LNWR ‘GEORGE THE FIFTH’ 4-4-0 No. 2013
Group: LNWR George the Fifth Steam Locomotive Trust
Project formed: 2012
Project cost: £1.5 million approx. Raised to date: £150,000 Estimated completion date: 2023
No. of supporters: 300 approx. Location: Buntingford, Hertfordshire, and Nottinghamshire
To run: Preserved railways and main line. Mission statement: The creation of a London & North Western Railway ‘George the Fifth’ class 4-4-0 express passenger steam locomotive for operation both on the national railway network and on preserved railways.
It is a tragedy that so few locomotives from the London & North Western Railway survive: just five standard gauge locomotives and one narrow gauge works shunter, and only one of them – ‘Coal Tank’ No. 1054 – is operational. The Prince George project, named after the third in line to the throne, aims to address that.
Paul Hibberd, trustee of the LNWR George the Fifth Steam Locomotive Trust and one of the project’s founders, says: “It helps to fill a huge gap, in that no 20th-century LNWR express passenger locomotive has been preserved.
“With its distinctive looks, livery and exceptional performance, it is certain that Prince George will become an iconic steam locomotive of the 21st century.”

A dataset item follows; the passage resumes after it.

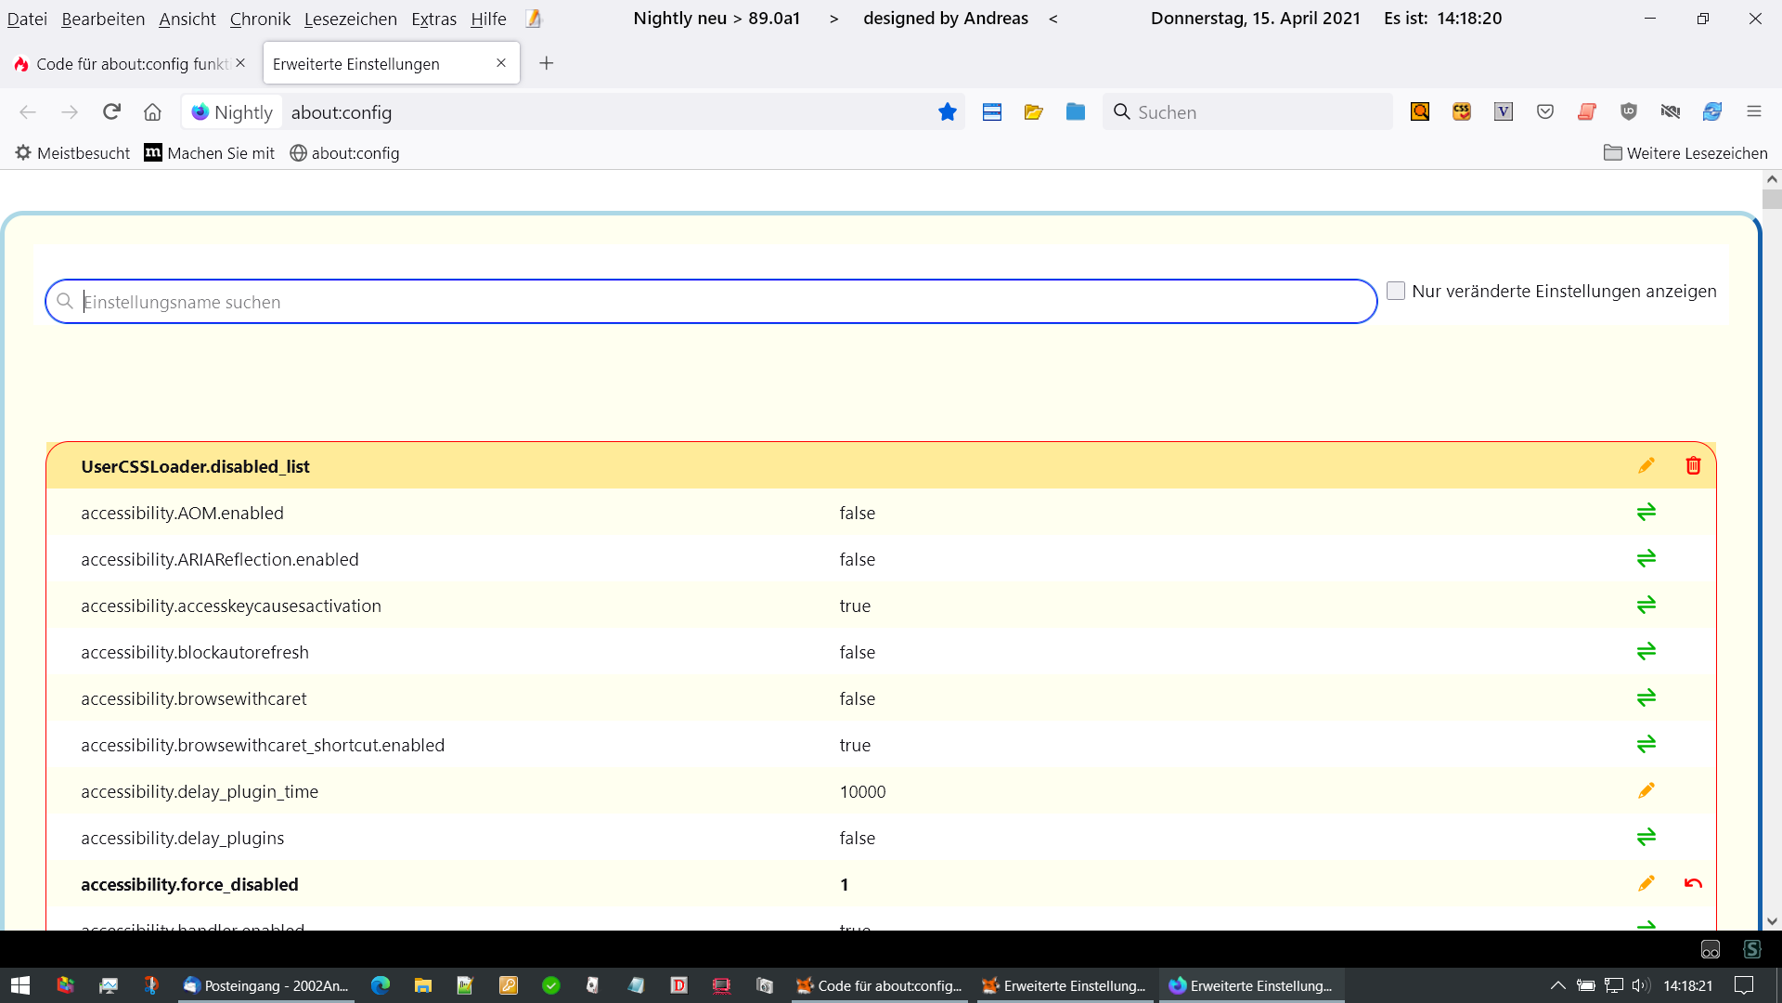The width and height of the screenshot is (1782, 1003).
Task: Edit the accessibility.delay_plugin_time value
Action: [1646, 790]
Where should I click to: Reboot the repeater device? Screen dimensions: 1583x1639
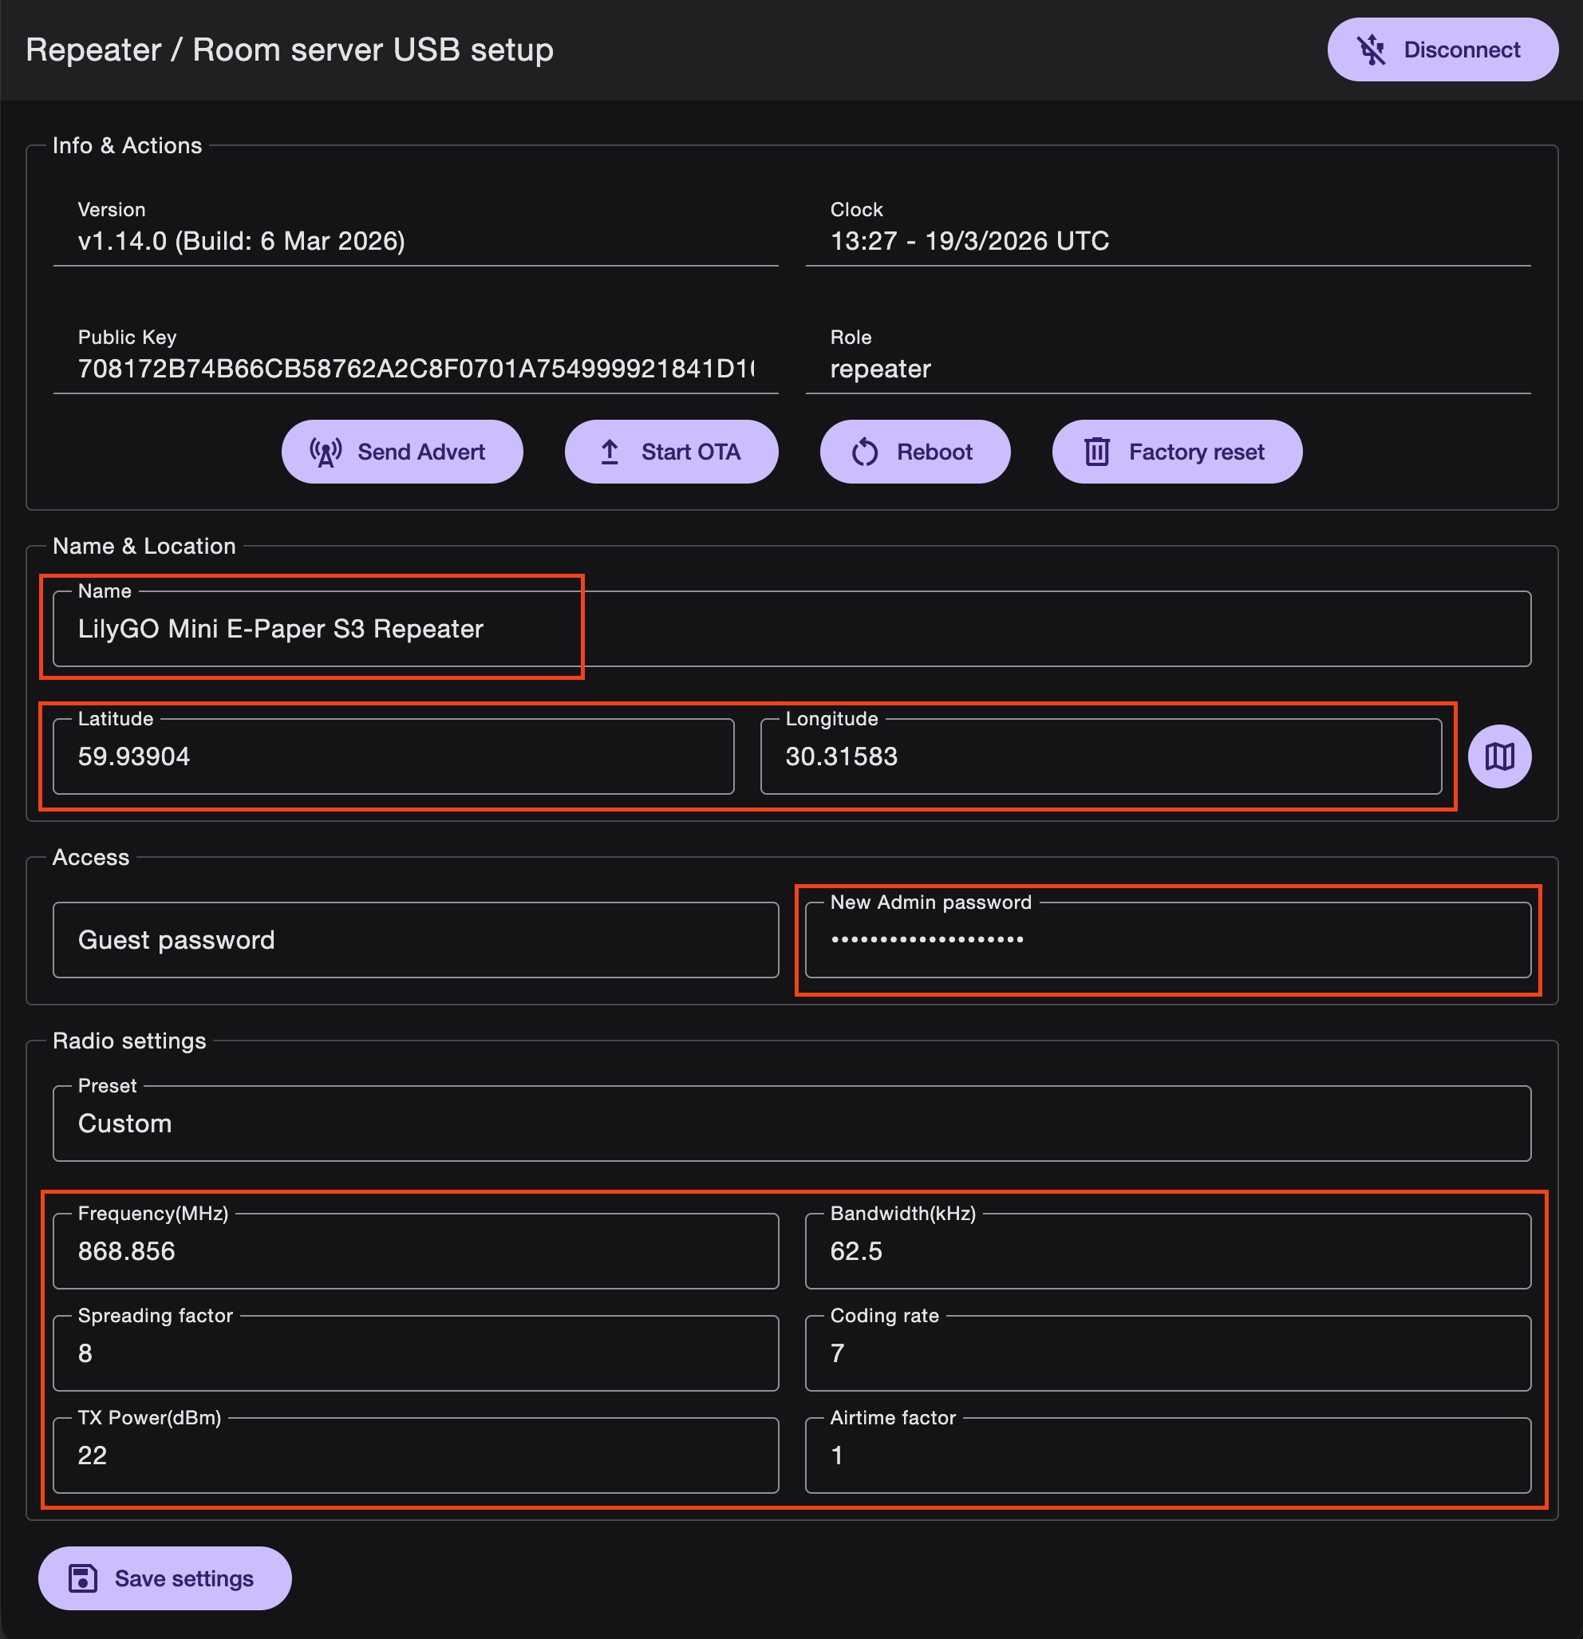(x=914, y=452)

These are bold claims from a project which, six years after its launch, hasn’t made much progress. So far, it has produced the left-hand side running plate completed with splasher, lower cab side, nameplate and numberplate, plus the front extension frames, bufferbeam, smokebox and chimney, and parts of the motion.
But altogether, these items don’t really amount to much, especially in view of the plan to launch No. 2013 in 2023, in time for its namesake’s tenth birthday – only four years hence. All the locomotive’s major, expensive and time-consuming components – particularly the main frames and stretchers, cylinders, wheels and boiler – still haven’t left the drawing board.

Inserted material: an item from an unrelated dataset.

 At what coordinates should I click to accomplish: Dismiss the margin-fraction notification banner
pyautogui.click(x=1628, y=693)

There is a reason though why the trust has opted to build largely cosmetic components first: “Our philosophy is that success breeds credibility and credibility brings more success. In this game, public perception is everything, and for us this means a steady flow of cut metal, particularly where this has great visual impact,” says Paul. “We are striving to get the boiler/firebox design approved and the boiler barrel made just as soon as we can. Taken together with the existing smokebox and our other components, this will give us the semblance of a locomotive people can identify with and that will be the time to go in for fund-raising in a big way.”

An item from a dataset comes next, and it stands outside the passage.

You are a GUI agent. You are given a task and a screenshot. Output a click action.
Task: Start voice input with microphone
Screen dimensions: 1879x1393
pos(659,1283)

The trust will certainly need to ramp up its fund-raising efforts. Having raised on average £25,000 per year since the project’s launch in 2012, it would take 54 years to raise the rest of the estimated £1½ million for Prince George, based on the present rate of income and not taking inflation into account. In other words, the project has raised a tenth of what it believes it needs, but is already nominally over halfway through the build in terms of its own timescale.
However, Paul says: “The strategy is to get the project beyond its ‘tipping point’ as quickly as possible. We are conscious that new-build projects can readily become enterprises that apparently just meander on for decades, so we are determined not to fall into that trap.”
It is admirable that the project has identified the pitfall into which some new-build projects stumble, and the importance of building – and more crucially, maintaining – momentum. Words, however, are one thing, actions are another, but Paul asserts that the project is making progress: “We measure our target in terms of achievement, not money. In the last 12 months, we have produced a pair of tenfoot coupling rods, bought the necessary specialist steel for the connecting rods and high-stress parts of the Joy motion, manufactured and put together the chimney, acquired an original regulator and quadrant, and had a range of castings made for lamp fittings.
“We have also done most of the design work for the new boiler and firebox (to make it compliant with current regulations) which will enable us to go to tender and order the boiler shell using funds that are already in place. As a matter of fact, our latest balance sheet shows the net worth of the project as having almost doubled against that of the previous year, and we hope that this trend will continue.”
It certainly needs to if the project is to reach that “tipping point”, as Paul calls it. The real litmus test will come when fundraising for the boiler, frames and other major components starts in earnest. The rate at which money is raised will prove how successful the trust’s strategy of building components with “great visual impact” has been, and although Prince George hasn’t passed the credibility threshold yet, it would be hasty to write it off and is a big gap that really ought to be filled.
A colourised picture of LNWR ‘George the Fifth’ No. 2081 New Zealand, showing what No. 2013 Prince George will look like when completed.
Prince George’s newly completed smokebox and chimney.